Время ацтеков | страница 22



– Вот сучка! – бросает он, заходя в кухню.

На полу множество следов, видимо, следственная бригада наследила. Дверь не опечатали, но весь порог был в специальных лентах с надписью «Муниципальная полиция». Это для людей как, типа, красные ленточки для волков, объяснил он мне. Сплошные понты.

– Видал красные флажки хоть раз? – спрашивает он.

– Так ты мало того что не служил, так еще и не охотник? – разочарованно спрашивает он.

– Хочешь, скажу, что ты собираешься вякнуть в ответ? – хитро спрашивает он.

– «У меня стояк что надо, поэтому я не нуждаюсь в том, чтобы быть настоящим мужиком в форме или на охоте», – оказывается проницательным он.

– Я не сержусь на тебя, – меланхолично кивает он.

– Но говорить так не надо, иначе я сломаю тебе шею, – говорит он.

– Хочешь кофе? – заваривает он кофе, хотя приличия для мог бы и подождать ответа.

– Ты не похож на человека, который пьет чай, – оказывается весьма проницательным он.

– Так вот, красные флажки – это красного словца ради, – пожимает он плечами.

– Там даже ничего красного нет. Просто тряпки, которые набросаны на веревку, – говорит он.

– Эта веревка тянется вдоль тропы, где могут пройти волки, – объясняет он.

– И фишка вовсе не в том, что это флажки, – говорит он.

– Да это и не флажки, а любое старье, хоть старые треники накинь, – смеется он.

– И не в цвете, – тычет он в меня пальцем.

– Все это старое говно может быть какого угодно цвета, – охотно делится он.

– Вся фишка в запахе, – торжествует он.

– От этого дерьма пахнет людьми, вот волки и боятся, – заканчивает он.

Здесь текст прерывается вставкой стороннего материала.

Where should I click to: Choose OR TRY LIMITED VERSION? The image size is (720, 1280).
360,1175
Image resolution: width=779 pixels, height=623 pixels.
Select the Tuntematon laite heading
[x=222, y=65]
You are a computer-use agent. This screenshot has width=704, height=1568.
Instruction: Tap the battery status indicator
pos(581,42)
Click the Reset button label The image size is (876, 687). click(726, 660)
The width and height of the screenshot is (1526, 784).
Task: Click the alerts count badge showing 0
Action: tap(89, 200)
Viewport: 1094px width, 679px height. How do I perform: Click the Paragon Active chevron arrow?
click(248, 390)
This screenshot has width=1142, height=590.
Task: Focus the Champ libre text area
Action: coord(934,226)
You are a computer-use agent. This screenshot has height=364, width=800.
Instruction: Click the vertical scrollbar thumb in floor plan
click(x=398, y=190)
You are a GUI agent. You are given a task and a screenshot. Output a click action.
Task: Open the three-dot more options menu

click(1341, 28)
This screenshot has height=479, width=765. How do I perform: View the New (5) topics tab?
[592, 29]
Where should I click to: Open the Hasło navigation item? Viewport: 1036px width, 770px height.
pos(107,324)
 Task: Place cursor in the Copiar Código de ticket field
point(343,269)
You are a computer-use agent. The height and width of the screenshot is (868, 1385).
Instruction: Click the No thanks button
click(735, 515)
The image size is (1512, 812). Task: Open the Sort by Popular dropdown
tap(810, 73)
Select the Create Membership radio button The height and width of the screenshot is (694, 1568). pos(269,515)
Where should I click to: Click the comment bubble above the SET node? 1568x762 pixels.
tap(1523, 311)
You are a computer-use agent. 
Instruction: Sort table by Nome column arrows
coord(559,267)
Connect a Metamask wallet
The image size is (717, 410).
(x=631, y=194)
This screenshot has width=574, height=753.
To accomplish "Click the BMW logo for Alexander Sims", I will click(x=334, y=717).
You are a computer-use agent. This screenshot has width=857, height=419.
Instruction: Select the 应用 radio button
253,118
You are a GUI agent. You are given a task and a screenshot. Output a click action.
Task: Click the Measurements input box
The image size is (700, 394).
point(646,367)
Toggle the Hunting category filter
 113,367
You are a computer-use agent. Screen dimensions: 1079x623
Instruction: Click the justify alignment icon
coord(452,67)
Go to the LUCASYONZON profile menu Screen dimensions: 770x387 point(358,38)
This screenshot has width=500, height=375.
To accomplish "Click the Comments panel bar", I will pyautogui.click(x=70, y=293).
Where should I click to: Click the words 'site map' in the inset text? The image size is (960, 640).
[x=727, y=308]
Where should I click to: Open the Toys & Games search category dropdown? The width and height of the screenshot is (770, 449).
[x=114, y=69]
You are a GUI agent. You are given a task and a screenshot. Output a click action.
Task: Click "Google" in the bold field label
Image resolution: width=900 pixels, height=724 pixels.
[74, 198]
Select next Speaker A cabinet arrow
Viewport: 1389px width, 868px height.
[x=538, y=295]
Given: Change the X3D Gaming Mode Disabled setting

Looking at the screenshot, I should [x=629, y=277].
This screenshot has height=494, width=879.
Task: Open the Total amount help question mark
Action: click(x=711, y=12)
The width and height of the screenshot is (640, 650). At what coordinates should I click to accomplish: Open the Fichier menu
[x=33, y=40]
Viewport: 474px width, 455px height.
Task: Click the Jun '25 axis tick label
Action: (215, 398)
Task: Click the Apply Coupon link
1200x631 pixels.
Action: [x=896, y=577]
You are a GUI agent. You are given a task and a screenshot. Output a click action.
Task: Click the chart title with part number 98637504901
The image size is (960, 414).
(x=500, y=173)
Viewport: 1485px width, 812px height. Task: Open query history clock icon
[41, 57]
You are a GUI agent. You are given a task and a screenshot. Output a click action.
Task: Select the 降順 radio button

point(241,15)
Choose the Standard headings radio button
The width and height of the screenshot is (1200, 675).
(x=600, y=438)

– Так и люди, стоит перед ними наклеить ленты с надписью «нельзя», останавливаются, словно вкопанные, – говорит он.

– Надписи у нас теперь вместо запаха, обоняние-то мы в городах просрали, – осуждающе произносит он. – Как, впрочем, и многое другое. Все мы просрали.

– А вот и твой кофе! – брякает он чашкой о стол.

Я осторожно присаживаюсь на краешек стула. В проем кухонной двери виден диван, на котором я, развалившись, слушал разглагольствования Светы. Сейчас я слушаю разглагольствования ее мужа. Страсть поговорить. Это у них семейное?

– Она тебя любила, – кивает он. – По-настоящему. А вот ты ее, увы, нет.

– Любил, – говорю я, – но по-своему. Я не моногамен.

– Ага, то есть не любил, – кивает он.

– Но дело-то в другом, – говорит он.

– Какой-то марамоец… – задумывается он.

– Подсунул ей записи твоих веселых бля-похождений, – в первый раз за все наше знакомство ругается он.

– И большую дозу всей этой хрени, которая в малых дозах призвана спасать мозги, а в больших их разрушает.